Metin:
---+---

11 Aralık 2025 / 09:07
spot_imgspot_img

Haftanın Yazıları

spot_img

Son Yazılar

Yeni Dünyanın Soyluları

Silicon Valley artık sadece yeniliklerin değil, kıyamet senaryolarının da merkezi.
Jeff Bezos, Elon Musk, Peter Thiel, Sam Altman, Mark Zuckerberg…
Hepsi birer teknoloji kahramanı olarak başladılar.
Ama zamanla birer modern prepper’a dönüştüler:
Savaş, iklim krizi, yapay zekâ isyanı ya da toplumsal çöküş…
Fark etmez. Hepsinin bir “B Planı” var.

Bu planların ortak noktası: kaçış.
Ama öyle sıradan bir kaçış değil — tasarlanmış, steril, teknolojik bir ütopya fikriyle süslenmiş kaçışlar.

---+---

Görev 1:
Metnin "Son Yazılar" sözlerinin geçtiği yerden başlayan ve "fikriyle süslenmiş kaçışlar." sözlerinden sonra biten kısmını olduğu gibi yazın.
Görev 2:
Metne göre, adı geçen teknoloji liderlerinin "B Planı" olarak nitelenen planlarının ortak noktası nedir?

---+---

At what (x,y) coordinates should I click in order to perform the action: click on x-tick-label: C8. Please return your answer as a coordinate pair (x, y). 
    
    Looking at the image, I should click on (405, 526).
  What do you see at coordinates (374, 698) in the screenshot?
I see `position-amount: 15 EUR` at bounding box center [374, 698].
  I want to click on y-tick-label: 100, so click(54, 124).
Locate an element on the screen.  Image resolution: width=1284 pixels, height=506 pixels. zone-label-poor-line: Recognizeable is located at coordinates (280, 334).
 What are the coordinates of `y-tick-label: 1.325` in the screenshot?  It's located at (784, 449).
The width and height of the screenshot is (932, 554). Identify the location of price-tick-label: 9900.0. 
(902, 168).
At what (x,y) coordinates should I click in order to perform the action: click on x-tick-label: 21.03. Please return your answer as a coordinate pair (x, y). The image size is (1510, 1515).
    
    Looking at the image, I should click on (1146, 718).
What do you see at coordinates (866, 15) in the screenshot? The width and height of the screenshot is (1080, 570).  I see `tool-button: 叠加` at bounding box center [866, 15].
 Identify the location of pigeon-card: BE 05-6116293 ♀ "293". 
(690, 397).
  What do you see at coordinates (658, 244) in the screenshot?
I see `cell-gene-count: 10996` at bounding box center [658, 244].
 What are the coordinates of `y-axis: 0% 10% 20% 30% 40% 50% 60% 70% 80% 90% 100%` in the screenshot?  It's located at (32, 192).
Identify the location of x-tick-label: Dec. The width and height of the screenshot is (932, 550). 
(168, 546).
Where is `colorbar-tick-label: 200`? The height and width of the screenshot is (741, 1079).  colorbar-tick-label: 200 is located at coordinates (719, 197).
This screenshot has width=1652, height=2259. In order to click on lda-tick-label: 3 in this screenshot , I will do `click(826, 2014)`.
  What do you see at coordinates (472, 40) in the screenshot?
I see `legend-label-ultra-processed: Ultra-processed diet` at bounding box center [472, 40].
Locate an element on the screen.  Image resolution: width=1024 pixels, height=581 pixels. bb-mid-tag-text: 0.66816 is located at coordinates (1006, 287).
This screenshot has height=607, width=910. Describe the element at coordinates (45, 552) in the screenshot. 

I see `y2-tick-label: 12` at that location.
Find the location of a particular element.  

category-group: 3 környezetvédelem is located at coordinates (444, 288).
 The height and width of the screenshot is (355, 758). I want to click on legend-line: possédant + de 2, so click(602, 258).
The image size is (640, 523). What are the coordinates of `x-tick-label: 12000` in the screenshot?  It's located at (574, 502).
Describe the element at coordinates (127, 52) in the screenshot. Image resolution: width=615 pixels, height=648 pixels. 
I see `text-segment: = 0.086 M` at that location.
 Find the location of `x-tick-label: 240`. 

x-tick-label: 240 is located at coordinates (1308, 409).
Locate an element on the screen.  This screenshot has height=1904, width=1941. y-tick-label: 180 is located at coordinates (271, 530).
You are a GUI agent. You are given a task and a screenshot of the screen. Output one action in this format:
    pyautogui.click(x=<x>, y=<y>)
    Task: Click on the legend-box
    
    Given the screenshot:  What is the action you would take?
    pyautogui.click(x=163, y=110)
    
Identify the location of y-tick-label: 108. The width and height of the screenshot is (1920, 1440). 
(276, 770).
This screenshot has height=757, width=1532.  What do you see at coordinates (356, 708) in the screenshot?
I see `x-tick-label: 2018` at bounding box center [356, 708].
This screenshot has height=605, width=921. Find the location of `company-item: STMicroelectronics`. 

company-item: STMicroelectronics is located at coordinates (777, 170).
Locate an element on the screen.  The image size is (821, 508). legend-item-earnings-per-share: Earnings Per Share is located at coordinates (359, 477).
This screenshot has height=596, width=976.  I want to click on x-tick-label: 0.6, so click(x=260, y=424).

---+---

Yanıt alanı 1:
Son Yazılar

Yeni Dünyanın Soyluları

Silicon Valley artık sadece yeniliklerin değil, kıyamet senaryolarının da merkezi.
Jeff Bezos, Elon Musk, Peter Thiel, Sam Altman, Mark Zuckerberg…
Hepsi birer teknoloji kahramanı olarak başladılar.
Ama zamanla birer modern prepper’a dönüştüler:
Savaş, iklim krizi, yapay zekâ isyanı ya da toplumsal çöküş…
Fark etmez. Hepsinin bir “B Planı” var.

Bu planların ortak noktası: kaçış.
Ama öyle sıradan bir kaçış değil — tasarlanmış, steril, teknolojik bir ütopya fikriyle süslenmiş kaçışlar.

Yanıt alanı 2:
Bu planların ortak noktası kaçıştır.